Ever notice any super human creature have some weakness that with the proper knowledge applied can defeat it? Superman had kryptonite, Dracula has the wooden spike, werewolves a silver bullet.

It appears 100% financing is the kryptonite of Utah’s housing market as well as the other remaining strong markets like those in the Pacific Northwest and North Carolina.

Utah’s average home price fell 1.2 percent in the first quarter to $272,503 from the same period last year, a new report shows.

The Utah Association of Realtors on Friday released home-sale data for the first quarter.

While some counties showed big gains, others showed losses. Salt Lake County showed minuscule appreciation after a sales slowdown of almost 50%.

The slowdown began last summer

when the credit markets began to show weakness.

“Our market started to slow down around August and September of last year,” said David Mansell, president of the Utah Association of Realtors. Prices are still up in many areas, but if sales remain low compared with previous years, home values could fall as well.

Wall Street seems to have come to terms with the new realities of the credit marketplace, but it will take some time to work its way through. Bubble markets like California, Florida and Nevada have significantly lower housing prices to drive the existing sales, but recently strong markets like ours and the others mentioned have struggled.

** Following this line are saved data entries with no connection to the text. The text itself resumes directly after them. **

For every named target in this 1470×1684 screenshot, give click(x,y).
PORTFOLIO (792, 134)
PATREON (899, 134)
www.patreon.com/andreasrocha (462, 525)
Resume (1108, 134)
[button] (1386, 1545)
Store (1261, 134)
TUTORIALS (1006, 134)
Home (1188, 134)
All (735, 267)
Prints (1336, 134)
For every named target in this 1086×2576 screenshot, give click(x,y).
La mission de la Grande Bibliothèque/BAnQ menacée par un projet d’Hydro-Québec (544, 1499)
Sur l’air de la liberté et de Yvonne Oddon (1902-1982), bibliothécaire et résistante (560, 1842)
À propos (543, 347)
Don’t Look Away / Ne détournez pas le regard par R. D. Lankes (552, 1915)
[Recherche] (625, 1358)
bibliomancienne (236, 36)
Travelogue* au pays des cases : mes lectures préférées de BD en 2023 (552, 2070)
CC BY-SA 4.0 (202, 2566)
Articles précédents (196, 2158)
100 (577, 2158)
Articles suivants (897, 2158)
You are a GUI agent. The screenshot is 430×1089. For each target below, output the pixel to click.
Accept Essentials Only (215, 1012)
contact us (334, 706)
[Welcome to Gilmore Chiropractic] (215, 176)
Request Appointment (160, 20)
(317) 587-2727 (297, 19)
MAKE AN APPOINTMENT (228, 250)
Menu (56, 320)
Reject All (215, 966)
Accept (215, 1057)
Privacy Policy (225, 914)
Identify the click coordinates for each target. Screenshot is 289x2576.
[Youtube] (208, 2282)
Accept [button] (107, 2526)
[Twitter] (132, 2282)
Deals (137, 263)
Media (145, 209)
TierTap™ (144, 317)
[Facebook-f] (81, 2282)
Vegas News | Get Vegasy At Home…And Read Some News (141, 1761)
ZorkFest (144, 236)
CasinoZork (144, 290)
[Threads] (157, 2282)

CNNMoney noted:Some of the last, best housing markets - the ones that continued to climb even as the rest of the country cratered - have turned south lately.

Seattle, Portland Ore., Charlotte, NC, and Salt Lake City all posted home price gains during 2007, even as more than half of the 150 markets tracked by the National Association of Realtors registered declines. Now they’ve joined the losers.

Easy credit, speculative frenzy, fraud and many other conditions contributed to the increases. I don’t think we can blame any one factor for the boom. Likewise, we can’t blame any one factor for the decline. Credit is not so easy any more and will likely get tougher to get. The frenzy is gone. Fraud’s still out there though and will probably always be.

Buyers are slowly coming around to the new realities of the marketplace, though I think there’s a lot more to learn. I spoke to my friend that sells new homes today and he said nearly a dozen deals fell through temporarily because the builder hasn’t yet obtained FHA approval. Since so much easy financing was previously available, it didn’t make sense for builders to get FHA approval at additional expense. Today, they won’t be able to sell much without it.

I think that over time, buyers, sellers and lenders will adapt. The high-flying easy lending of the past few years will probably never come back, but eventually things will even out. The superheroes that meet their match always turn things around in the end. If easy financing is Utah’s real estate kryptonite, I suspect the market will find a way out before it’s too late.